И в самом деле — копоть от пожаров накапливалась в недвижном воздухе, небо над всей округой посерело, и после полудня можно было смотреть на мутное солнце, едва прикрывшись ладонью.
Гвалт затих. Копыто построил свое войско на дороге. Тридцать два ратника. Пятеро пешие, вооружены оглоблями. Их оделили ножами и кистенями. Освобожденные смотрят на Ивана так, словно этот рыжий вот-вот сотворит чудо. Но чудо уже свершилось — они снова свободны и оружны, а девять их насильников лежат падалью в дорожной пыли. Поодаль сбились толпой женщины, матери не отпускают от себя детей — боятся, что снова вырвут из рук.
— Слушайте и запоминайте, — строго заговорил Копыто. — Отставших не ждем. В дороге молчать. Меня до остановки ни о чем не просить. Сказанное исполнять живо. — Обернулся к толпе: — А кто из малых станет плакать — кину водяному. Слыхали?
Женщины заулыбались.
— Ну, так с богом…
На другое утро темнику Кутлабуге донесли, что пропал сотник Куремса с десятком воинов и старым харабарчи. В трех верстах от тракта разбит обоз с трофеями, полон разбежался, убито девять воинов из той же сотни Куремсы, спасся только десятник.
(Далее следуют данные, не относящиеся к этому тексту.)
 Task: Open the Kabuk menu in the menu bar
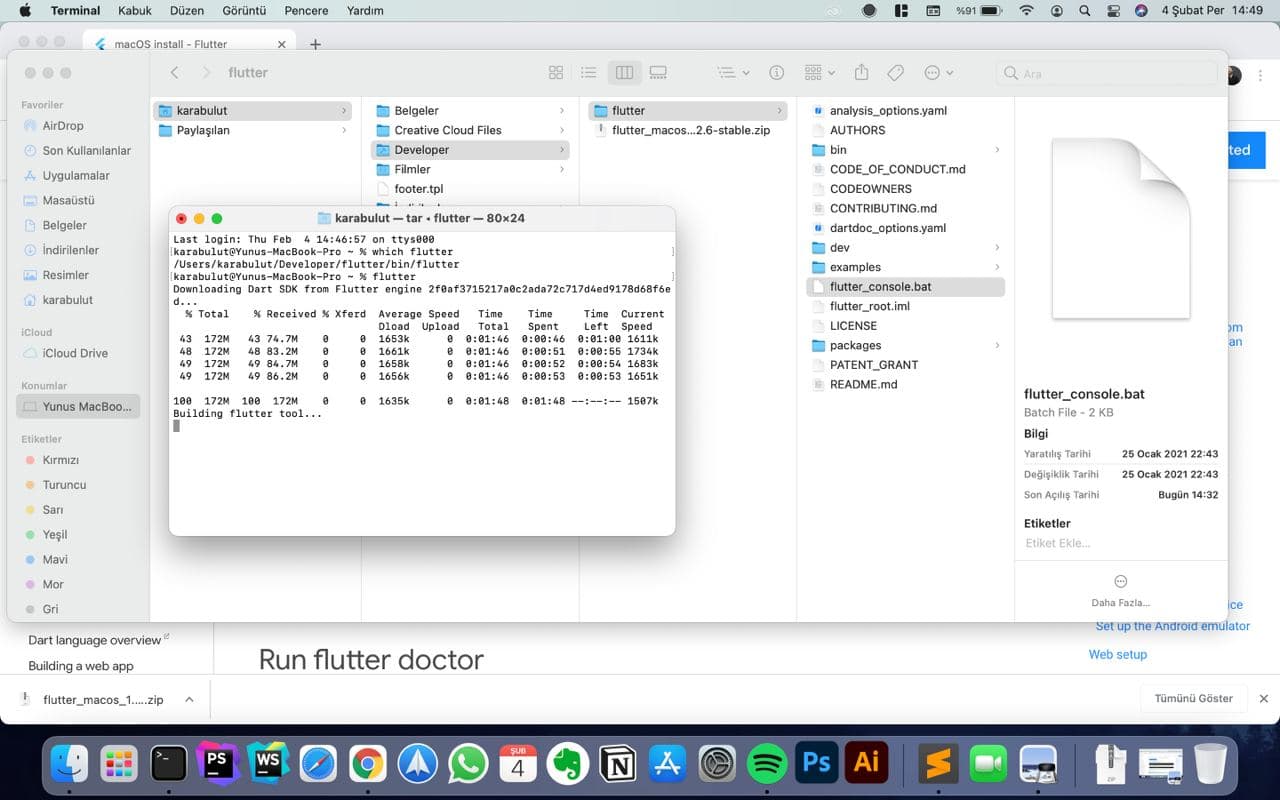tap(134, 10)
— Десятник спасся, а воины погибли? — удивился Кутлабуга. — Тащите его ко мне и соберите начальников, кто близко.
Когда молодого испуганного наяна поставили перед эмиром, тот удивился еще больше:
— Храбрец Сондуг, сын старого богатура Худая? Скажи-ка нам, удалец, как ты прославился во вчерашнем бою?
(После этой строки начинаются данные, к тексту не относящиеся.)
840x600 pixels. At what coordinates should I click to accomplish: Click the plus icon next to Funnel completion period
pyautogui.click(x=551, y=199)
— Я зарубил их наяна и еще двух поразил стрелами.
— Ты хорошо считаешь, удалец Сондуг. Может быть, ты счел и тех врагов, что поразили твои воины? Сколько их?
— Не знаю, великий эмир. Много…
— Ты даже сосчитать не мог, вот как! Я скажу тебе, почему их сосчитать нельзя: ни одного нет. Ни одного врага — там, где легло девять наших кырымчан. Весь десяток, кроме удальца Сондуга, прославленного в песнях. Почему это так, ты не знаешь?
— Наверное, русы своих утащили, — прошептал десятник.
— Лучше бы они тебя утащили, несчастный! Но, видно, догнать не могли. А еще лучше, если бы ты остался в своей юрте — варить шурпу для старого Худая, жевать ему мясо и вытряхивать войлоки. Горе мне — я уважил старого богатура, сделал сына его десятником, не испытав в боях! Какой демон ослепил мои глаза: я не разглядел женщину под одеждой мужчины!
— Я храбро сражался, эмир, но русов было много, мои воины пали. Что сделает один против пяти десятков?